Show a summary per file

File	Description
distro/src/main/assembly/*.xml	Added for ugsync-util in several plugin and agent assembly definitions.
agents-common/src/main/java/org/apache/ranger/plugin/util/ServicePolicies.java	Updated to copy service configuration including new name transformation settings.
agents-common/src/main/java/org/apache/ranger/plugin/util/RangerCommonConstants.java	Added new constants for name transformation configuration.
agents-common/src/main/java/org/apache/ranger/plugin/service/RangerDefaultRequestProcessor.java	Added logic to perform user and group name transformation based on config settings.
agents-common/src/main/java/org/apache/ranger/plugin/service/RangerBasePlugin.java	Introduced configuration loading for name transformation and Mapper instantiation.
agents-common/src/main/java/org/apache/ranger/plugin/policyengine/RangerPluginContext.java	Added getters and setters for transformation Mapper and case conversion strings.
agents-common/src/main/java/org/apache/ranger/plugin/model/UgsyncNameTransformRules.java	New model to encapsulate name transformation rules.
agents-common/pom.xml	Added dependency on ugsync-util with necessary exclusions.
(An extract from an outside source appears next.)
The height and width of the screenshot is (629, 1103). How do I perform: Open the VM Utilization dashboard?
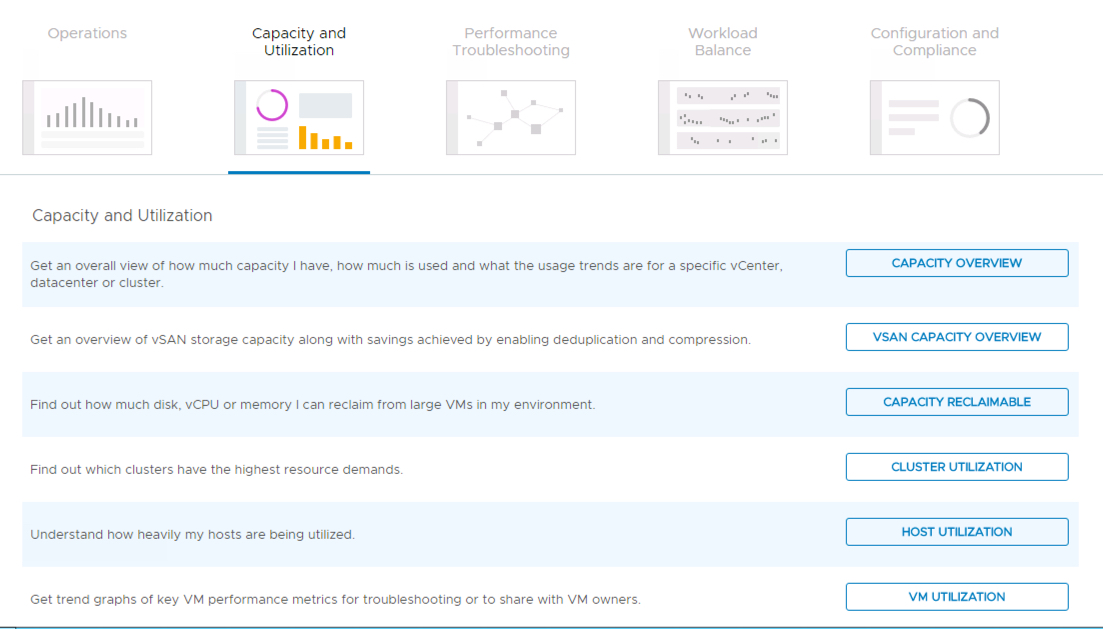(957, 597)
Comments suppressed due to low confidence (2)

agents-common/src/main/java/org/apache/ranger/plugin/service/RangerBasePlugin.java:1288

• Consider using getDeclaredConstructor().newInstance() instead of newInstance() for instantiating the Mapper, to follow modern Java instantiation practices.

Mapper userNameRegExInst = regExClass.newInstance();

agents-common/src/main/java/org/apache/ranger/plugin/service/RangerBasePlugin.java:1308

• Consider using getDeclaredConstructor().newInstance() instead of newInstance() for instantiating the Mapper, to follow modern Java instantiation practices.
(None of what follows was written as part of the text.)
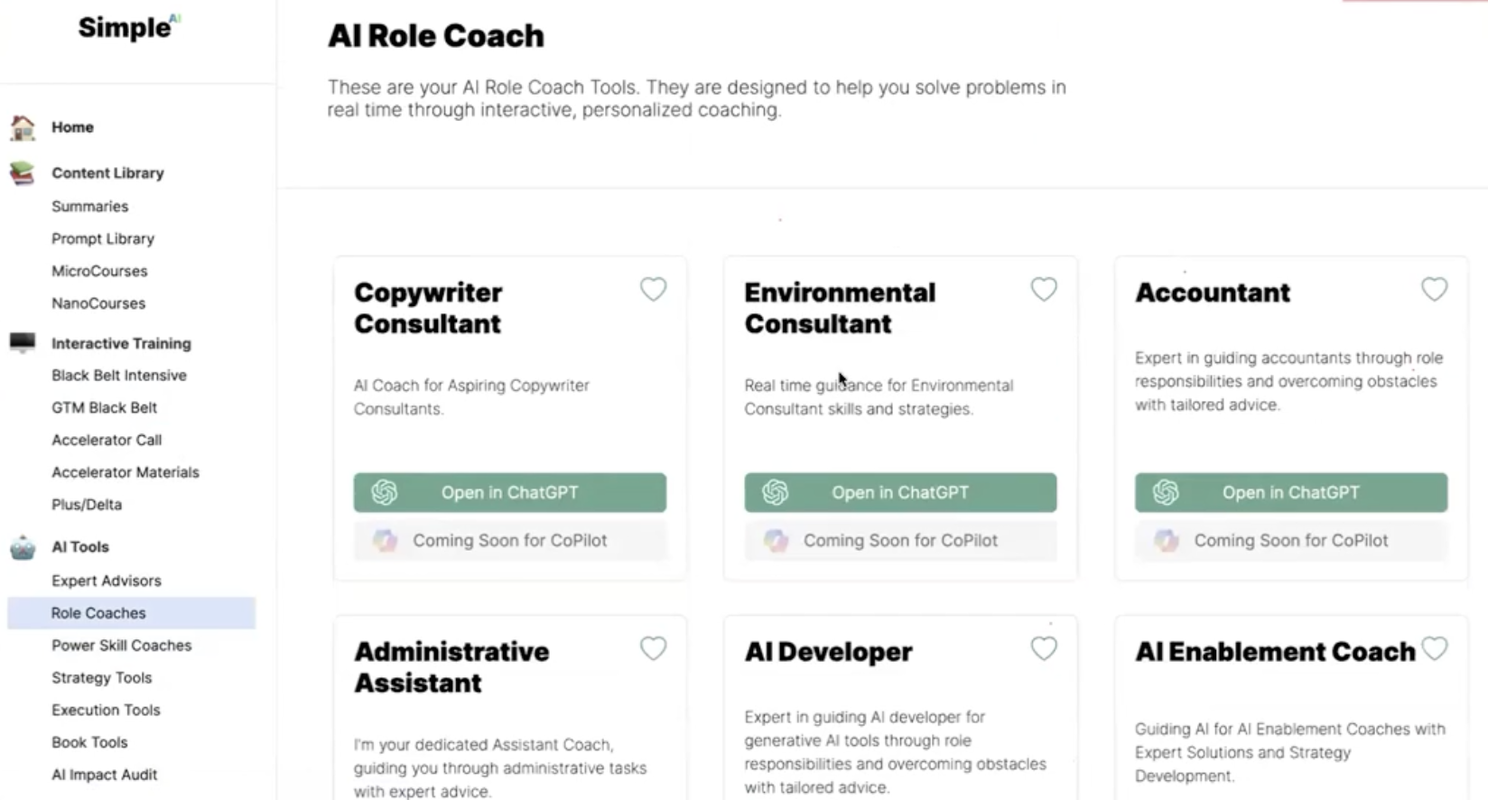Click the Content Library books icon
Mapper groupNameRegExInst = regExClass.newInstance();

[rameeshm]

@dhavalshah9131 Please correct the JIRA description as it has Typo.
RANGER-5215 : Policy authorization fails for Ranger Plugins in case of users/groups converted by Ranger userysnc as per given Regex

[fateh288]

I have one more refactoring suggestion, but other than that it looks good

[fateh288]

LGTM !!

[mneethiraj]

To be consistent with rest of the sources, have initialization of Logger instances at the beginning of the class.

[dhavalshah9131]

Hi @mneethiraj ,

LOG seems to be private. As per steps mentioned RANGER-5018 it gets shfited after public variables.

[mneethiraj]

Are libraries log4j-api and log4j-over-slf4j needed in ugsync-util module? If not, please remove these dependencies.

[mneethiraj]

I suggest moving new members to RangerAuthContext class.

[mneethiraj]

Methods getNameTransformationRules() and getAllRegexPatternsConfig() don't seem to be used. Please review and remove.

[mneethiraj]

This is referenced from this class, and its test class TestRegEx. I suggest changing visibility to package-private i.e. remove public. Btw, there is a typo in the test class package name: org.apache.ranger.ugsynutil.transform => org.apache.ranger.ugsyncutil.transform (missing c in ugsyncutil).

[mneethiraj]

Replace use of String.format with parameterized log message.

[mneethiraj]

Consider avoiding string comparision on every authz call; instead have the configured parsed to a boolean in RangerAuthContext and access boolean from here.

[mneethiraj]

Consider avoiding string comparision on every authz call, and for each group; instead have the configured parsed to a boolean in RangerAuthContext and access boolean from here.

[mneethiraj]

When groupNameTransformInst is null, return at line 202 will result in case-conversion to be not applied. Please review and update.